## DATA IN THIS EXERCISE
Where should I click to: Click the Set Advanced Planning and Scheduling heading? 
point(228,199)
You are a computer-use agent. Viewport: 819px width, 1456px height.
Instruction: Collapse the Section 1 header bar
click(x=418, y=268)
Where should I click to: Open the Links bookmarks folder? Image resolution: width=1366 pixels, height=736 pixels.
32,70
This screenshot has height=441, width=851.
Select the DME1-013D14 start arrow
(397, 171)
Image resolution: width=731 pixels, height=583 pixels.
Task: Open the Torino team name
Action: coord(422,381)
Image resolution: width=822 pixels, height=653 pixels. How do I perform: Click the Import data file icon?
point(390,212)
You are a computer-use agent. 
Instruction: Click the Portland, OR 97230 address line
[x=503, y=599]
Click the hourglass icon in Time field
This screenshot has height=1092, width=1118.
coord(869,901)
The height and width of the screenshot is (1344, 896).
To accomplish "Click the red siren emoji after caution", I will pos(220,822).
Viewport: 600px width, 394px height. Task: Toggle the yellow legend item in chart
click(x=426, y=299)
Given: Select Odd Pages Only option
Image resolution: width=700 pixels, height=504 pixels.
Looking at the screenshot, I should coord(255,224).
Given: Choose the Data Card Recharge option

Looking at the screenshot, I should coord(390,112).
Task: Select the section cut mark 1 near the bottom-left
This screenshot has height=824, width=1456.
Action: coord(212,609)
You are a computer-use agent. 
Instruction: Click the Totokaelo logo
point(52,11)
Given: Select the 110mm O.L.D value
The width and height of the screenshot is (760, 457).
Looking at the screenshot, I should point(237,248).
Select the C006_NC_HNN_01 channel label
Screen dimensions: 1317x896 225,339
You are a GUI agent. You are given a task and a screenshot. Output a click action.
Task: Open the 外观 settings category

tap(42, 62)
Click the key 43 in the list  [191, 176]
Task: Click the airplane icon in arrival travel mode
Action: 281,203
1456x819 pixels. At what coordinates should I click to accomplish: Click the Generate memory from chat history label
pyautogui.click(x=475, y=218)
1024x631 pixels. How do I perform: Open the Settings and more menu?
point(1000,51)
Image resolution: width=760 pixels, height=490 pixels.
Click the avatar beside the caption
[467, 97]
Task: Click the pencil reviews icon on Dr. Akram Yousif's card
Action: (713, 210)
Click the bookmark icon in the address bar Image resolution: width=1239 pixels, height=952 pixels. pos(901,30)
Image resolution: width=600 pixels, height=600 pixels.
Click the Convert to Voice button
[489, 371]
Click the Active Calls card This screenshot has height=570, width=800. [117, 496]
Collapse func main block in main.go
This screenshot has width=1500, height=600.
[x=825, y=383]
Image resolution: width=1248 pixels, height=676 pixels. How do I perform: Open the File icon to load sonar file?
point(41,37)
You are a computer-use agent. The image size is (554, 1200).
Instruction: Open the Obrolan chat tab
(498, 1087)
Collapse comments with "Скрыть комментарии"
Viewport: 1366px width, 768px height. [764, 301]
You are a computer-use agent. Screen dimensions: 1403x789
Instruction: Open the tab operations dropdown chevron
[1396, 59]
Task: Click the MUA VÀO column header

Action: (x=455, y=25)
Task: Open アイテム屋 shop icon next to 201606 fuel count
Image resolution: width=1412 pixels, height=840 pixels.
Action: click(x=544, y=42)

## TASK DETAILS
Copy every record above exactly as it appears.

## RESULT
Where should I click to: Click the Set Advanced Planning and Scheduling heading? 
point(228,199)
You are a computer-use agent. Viewport: 819px width, 1456px height.
Instruction: Collapse the Section 1 header bar
click(x=418, y=268)
Where should I click to: Open the Links bookmarks folder? Image resolution: width=1366 pixels, height=736 pixels.
32,70
This screenshot has height=441, width=851.
Select the DME1-013D14 start arrow
(397, 171)
Image resolution: width=731 pixels, height=583 pixels.
Task: Open the Torino team name
Action: coord(422,381)
Image resolution: width=822 pixels, height=653 pixels. How do I perform: Click the Import data file icon?
point(390,212)
You are a computer-use agent. 
Instruction: Click the Portland, OR 97230 address line
[x=503, y=599]
Click the hourglass icon in Time field
This screenshot has height=1092, width=1118.
coord(869,901)
The height and width of the screenshot is (1344, 896).
To accomplish "Click the red siren emoji after caution", I will pos(220,822).
Viewport: 600px width, 394px height. Task: Toggle the yellow legend item in chart
click(x=426, y=299)
Given: Select Odd Pages Only option
Image resolution: width=700 pixels, height=504 pixels.
Looking at the screenshot, I should coord(255,224).
Given: Choose the Data Card Recharge option

Looking at the screenshot, I should coord(390,112).
Task: Select the section cut mark 1 near the bottom-left
This screenshot has height=824, width=1456.
Action: coord(212,609)
You are a computer-use agent. 
Instruction: Click the Totokaelo logo
point(52,11)
Given: Select the 110mm O.L.D value
The width and height of the screenshot is (760, 457).
Looking at the screenshot, I should point(237,248).
Select the C006_NC_HNN_01 channel label
Screen dimensions: 1317x896 225,339
You are a GUI agent. You are given a task and a screenshot. Output a click action.
Task: Open the 外观 settings category

tap(42, 62)
Click the key 43 in the list  [191, 176]
Task: Click the airplane icon in arrival travel mode
Action: 281,203
1456x819 pixels. At what coordinates should I click to accomplish: Click the Generate memory from chat history label
pyautogui.click(x=475, y=218)
1024x631 pixels. How do I perform: Open the Settings and more menu?
point(1000,51)
Image resolution: width=760 pixels, height=490 pixels.
Click the avatar beside the caption
[467, 97]
Task: Click the pencil reviews icon on Dr. Akram Yousif's card
Action: (713, 210)
Click the bookmark icon in the address bar Image resolution: width=1239 pixels, height=952 pixels. pos(901,30)
Image resolution: width=600 pixels, height=600 pixels.
Click the Convert to Voice button
[489, 371]
Click the Active Calls card This screenshot has height=570, width=800. [117, 496]
Collapse func main block in main.go
This screenshot has width=1500, height=600.
[x=825, y=383]
Image resolution: width=1248 pixels, height=676 pixels. How do I perform: Open the File icon to load sonar file?
point(41,37)
You are a computer-use agent. The image size is (554, 1200).
Instruction: Open the Obrolan chat tab
(498, 1087)
Collapse comments with "Скрыть комментарии"
Viewport: 1366px width, 768px height. [764, 301]
You are a computer-use agent. Screen dimensions: 1403x789
Instruction: Open the tab operations dropdown chevron
[1396, 59]
Task: Click the MUA VÀO column header

Action: (x=455, y=25)
Task: Open アイテム屋 shop icon next to 201606 fuel count
Image resolution: width=1412 pixels, height=840 pixels.
Action: click(x=544, y=42)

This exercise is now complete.